*** SELECTED TEXT Section Begins ***

Canadian ice hockey player, coach (1879–1938)

Peter Francis "Frank" Carroll (December 20, 1879 – June 24, 1938) was a Canadian ice hockey player and coach. During his coaching career, his teams won at the highest levels of junior, senior and professional hockey, including two Stanley Cup championships.

==Coaching career==
In 1913–14, Carroll served as assistant trainer/assistant coach, alongside his trainer/coach brother Dick, with the professional National Hockey Association's Toronto Hockey Club (in media of the day, as both the Torontos and the Blueshirts), winning the Stanley Cup in 1914. The brothers combined again to win the Cup in 1918 in the newly formed National Hockey League (NHL) with the same Toronto club, then operating under the nickname Toronto Arenas.

Carroll was then head coach of the University of Toronto Schools team in 1918–19, when it won the 1919 Memorial Cup, the inaugural junior ice hockey Memorial Cup championship. He returned to the NHL Toronto club, renamed the Toronto St. Pats, as head coach for its 1920–21 season. The St. Pats won the second half of the split season before losing in the championship playoffs against first half winner Ottawa Senators. He then coached the Toronto Granites in 1921–22, winning the 1922 Allan Cup, the senior ice hockey championship.

*** SELECTED TEXT Section Ends ***

TASK LIST:
1) Reproduce the passage on Frank Carroll word for word, starting at "Canadian ice hockey player, coach" and ending at "Stanley Cup championships.".
2) List every championship that the passage on Frank Carroll says a team he worked with won, giving the year of each.

*** DATA FOR REVIEW Section Begins ***

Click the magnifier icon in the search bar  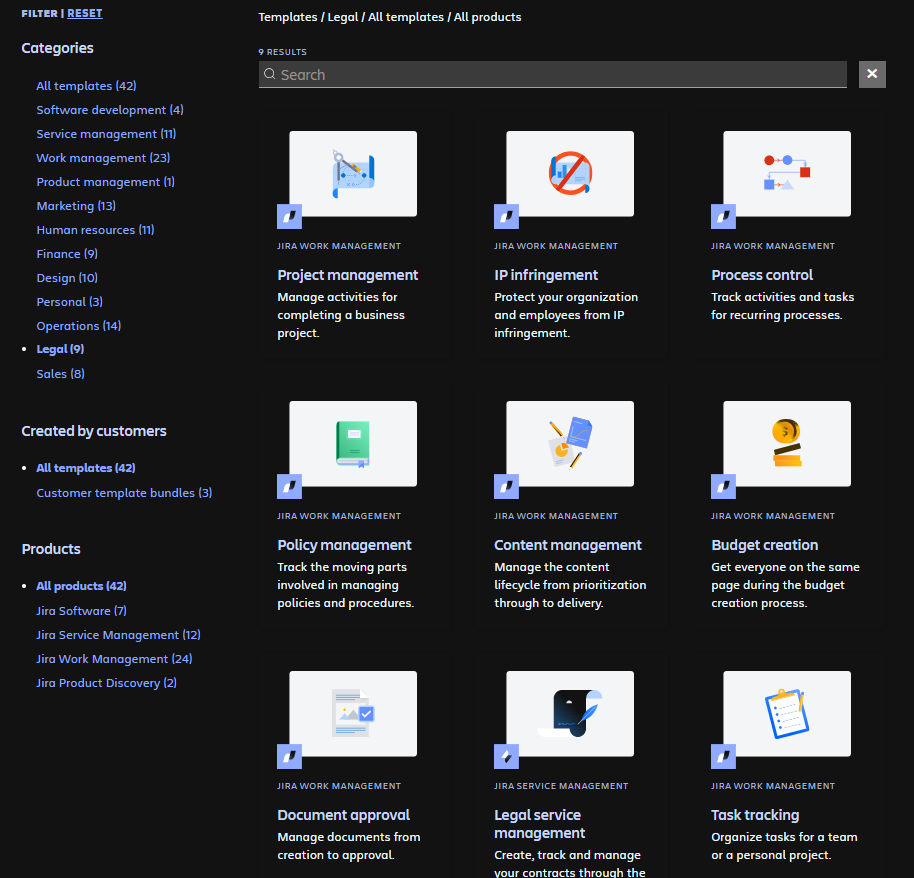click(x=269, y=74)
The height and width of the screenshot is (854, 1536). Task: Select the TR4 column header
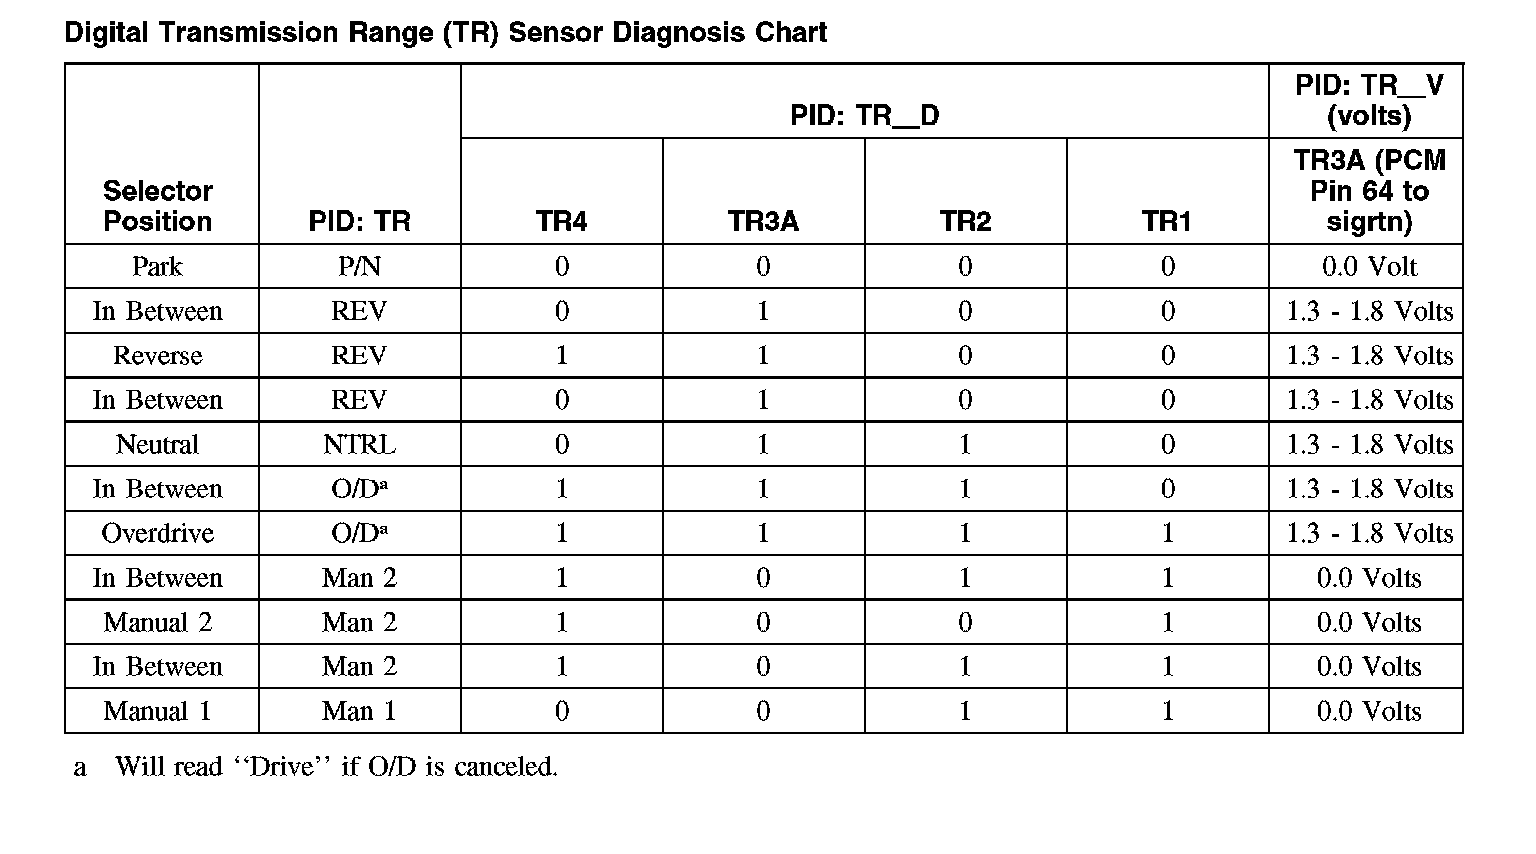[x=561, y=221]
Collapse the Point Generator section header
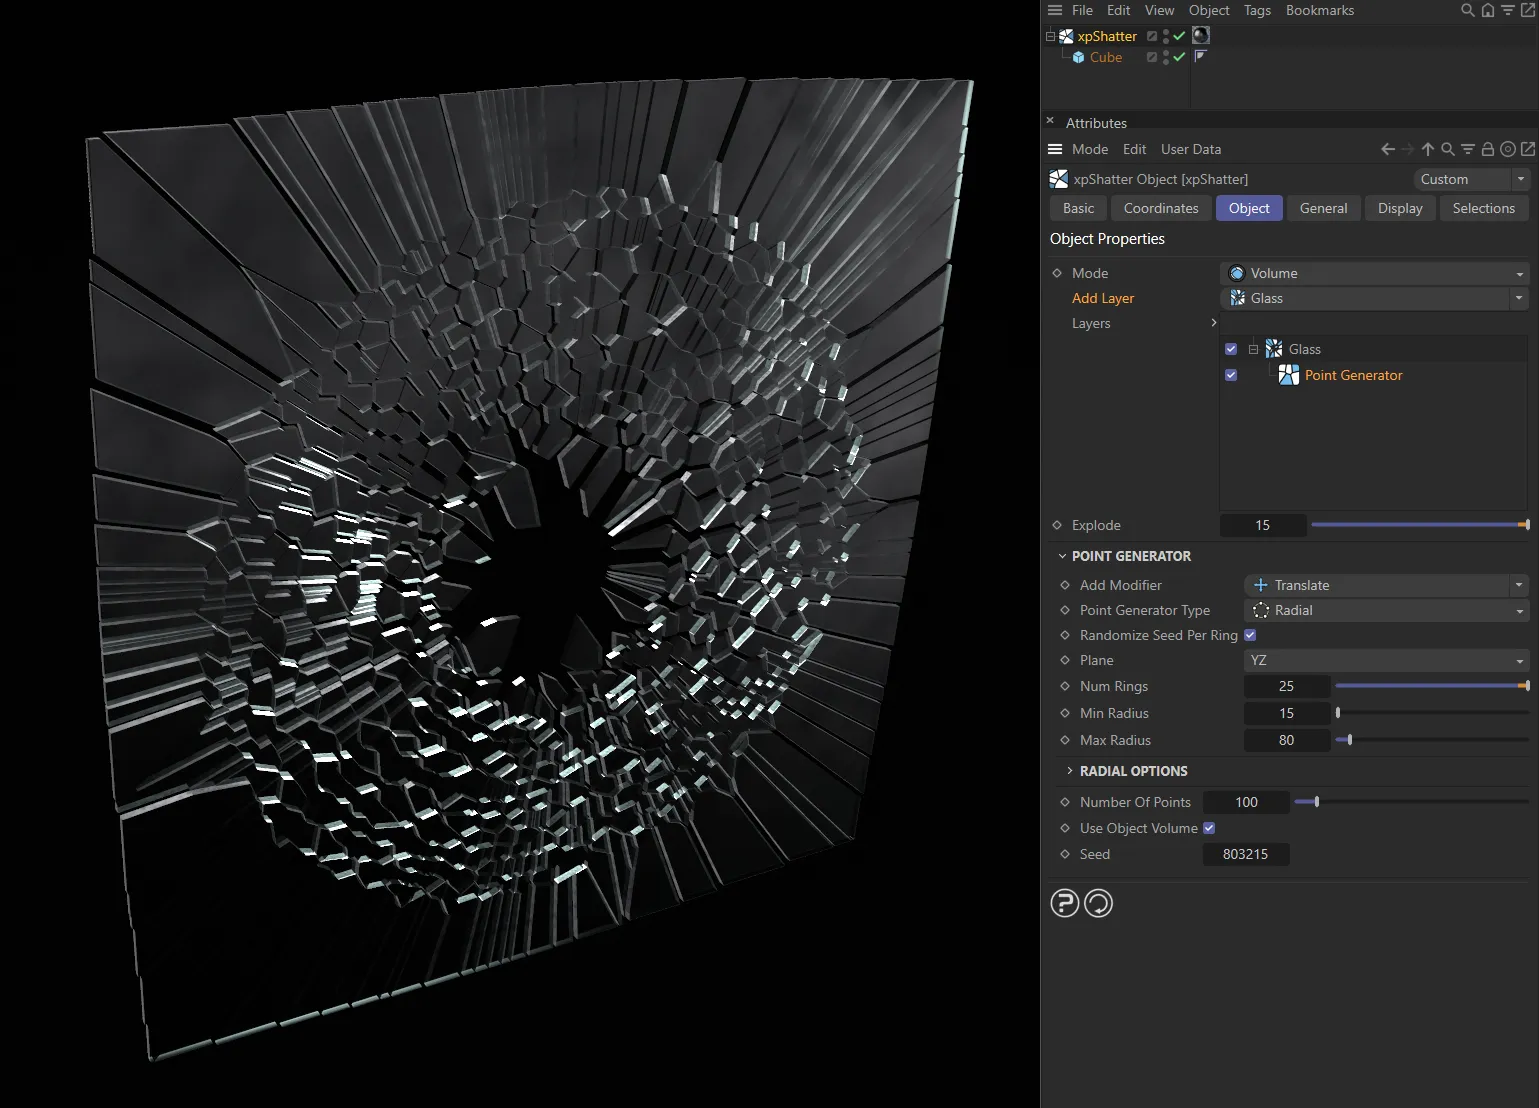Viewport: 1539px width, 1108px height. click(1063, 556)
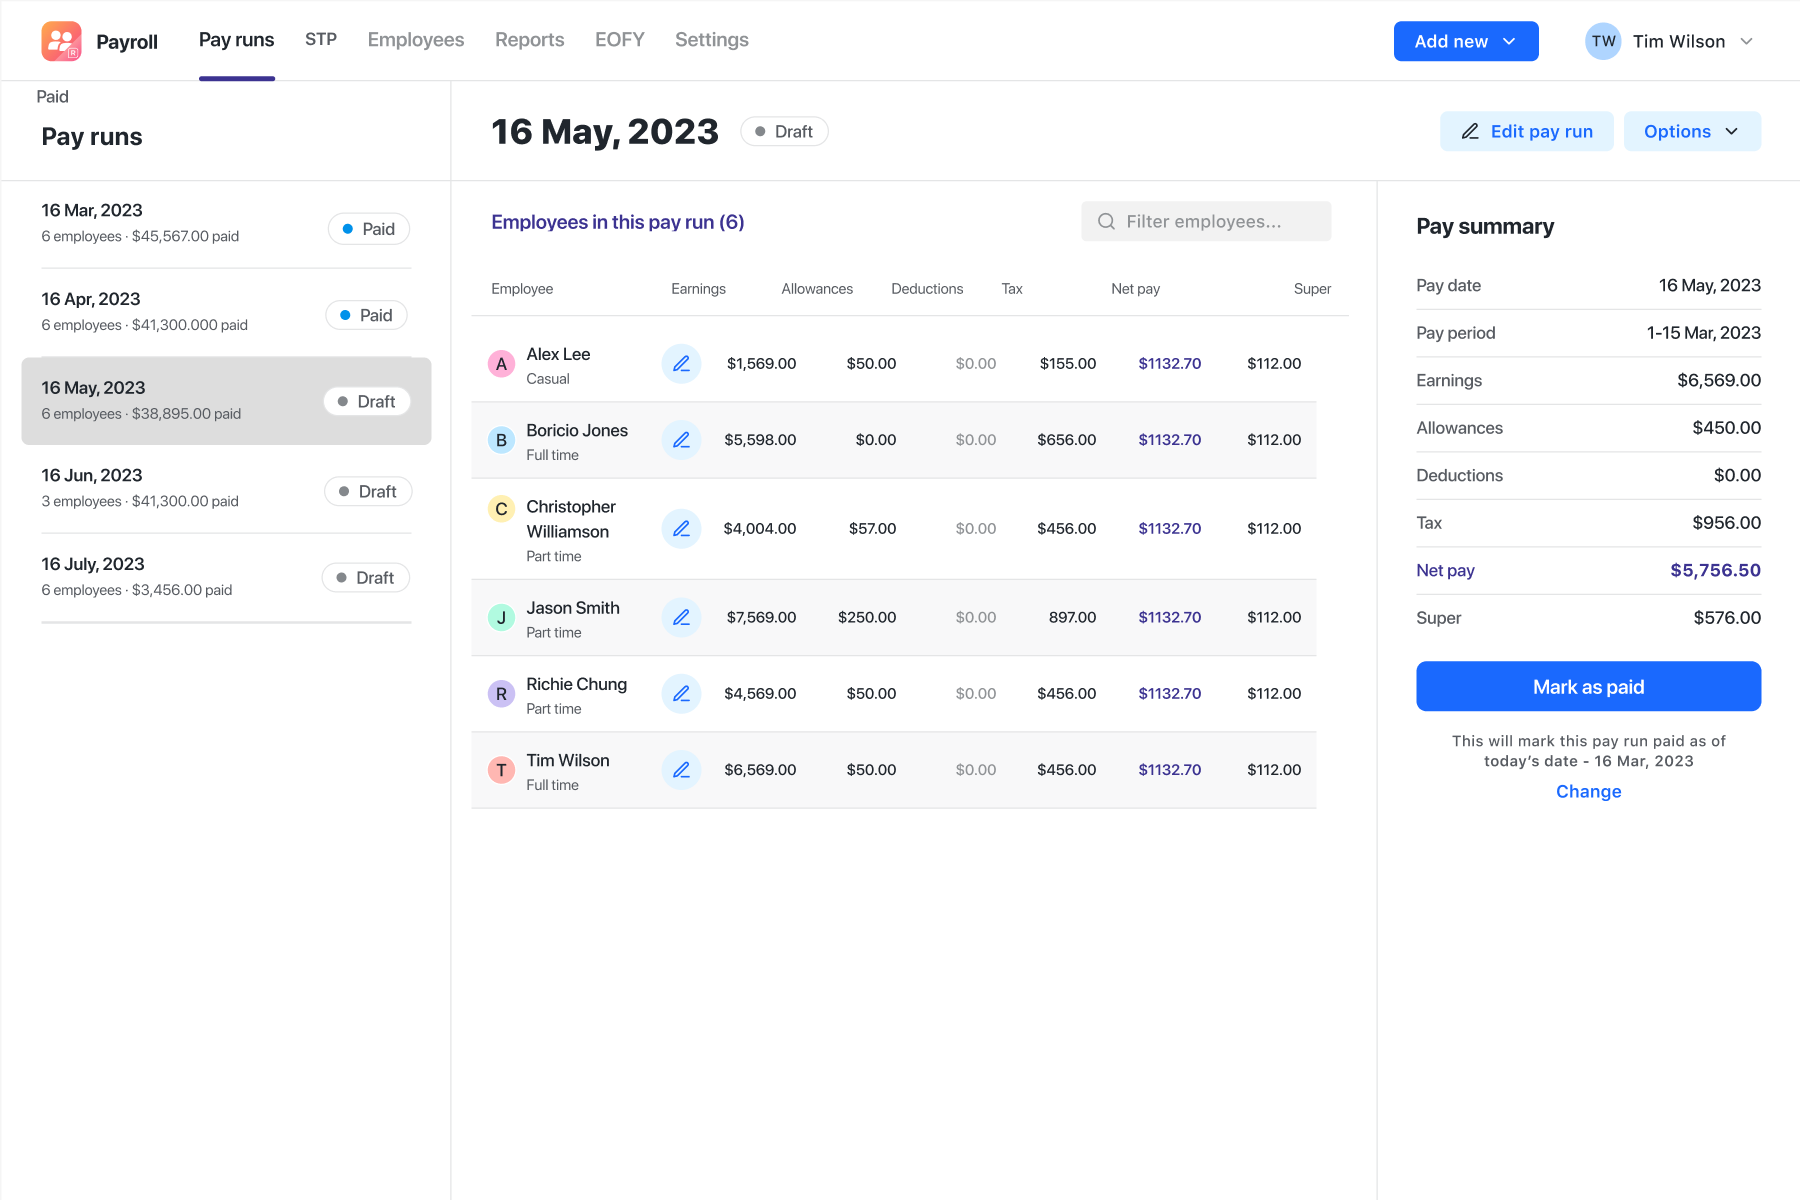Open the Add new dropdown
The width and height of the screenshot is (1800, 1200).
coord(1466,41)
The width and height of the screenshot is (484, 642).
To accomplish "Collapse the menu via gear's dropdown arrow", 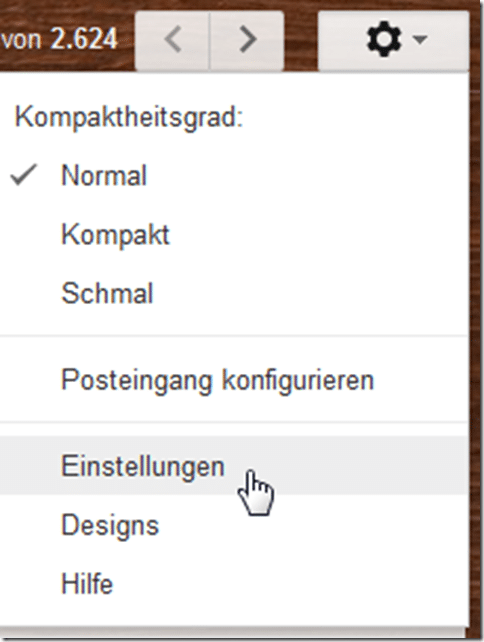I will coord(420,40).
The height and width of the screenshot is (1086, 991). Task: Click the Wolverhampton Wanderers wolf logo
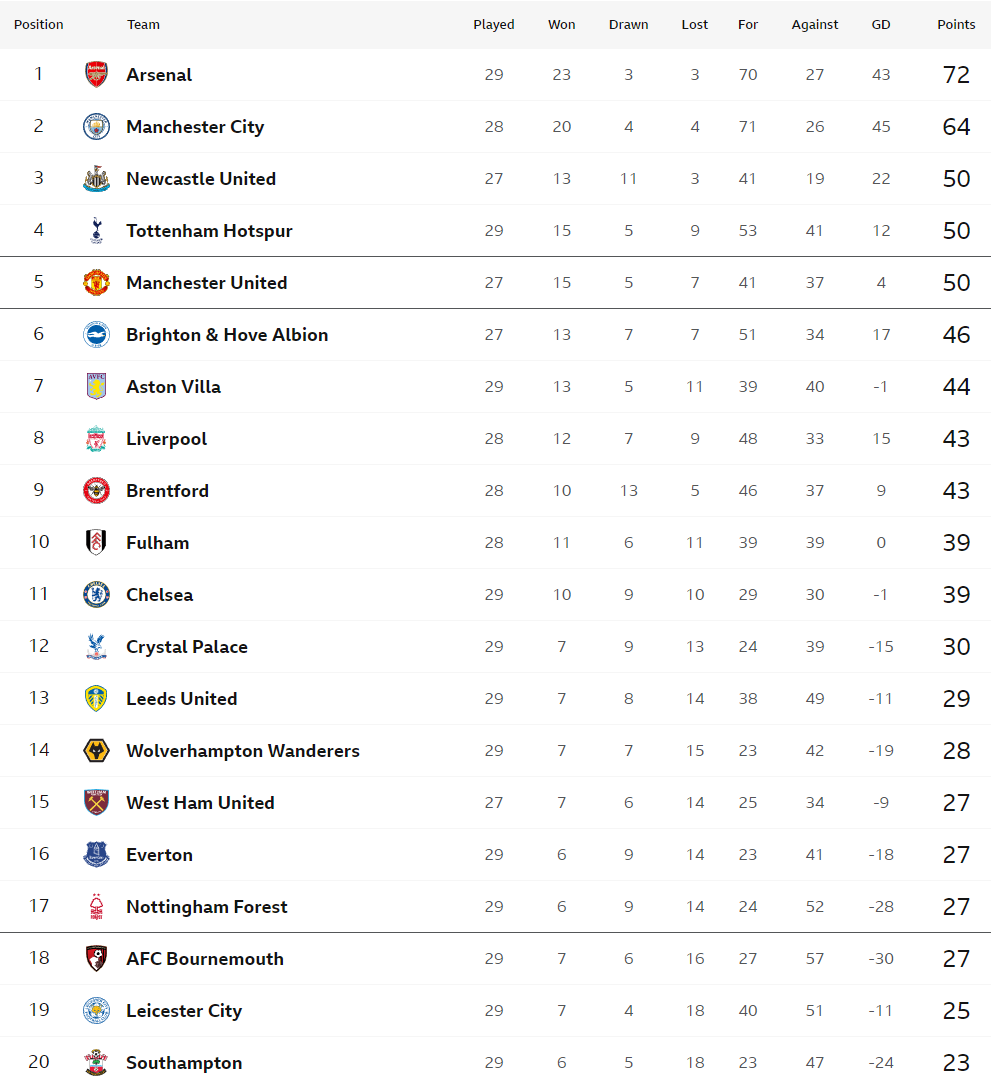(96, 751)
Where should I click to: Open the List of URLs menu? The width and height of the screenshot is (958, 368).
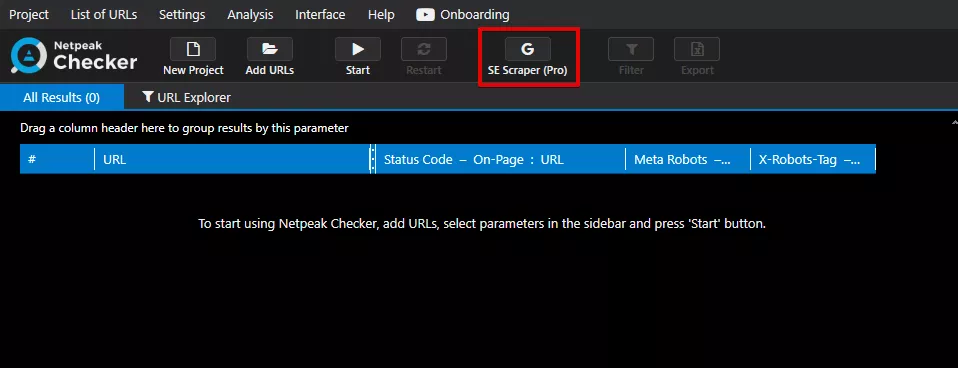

*** DATA FOR REVIEW Section Ends ***

EXPECTED RESPONSES:
1)
Canadian ice hockey player, coach (1879–1938)

Peter Francis "Frank" Carroll (December 20, 1879 – June 24, 1938) was a Canadian ice hockey player and coach. During his coaching career, his teams won at the highest levels of junior, senior and professional hockey, including two Stanley Cup championships.

2)
- Stanley Cup, 1914
- Stanley Cup, 1918
- Memorial Cup, 1919
- Allan Cup, 1922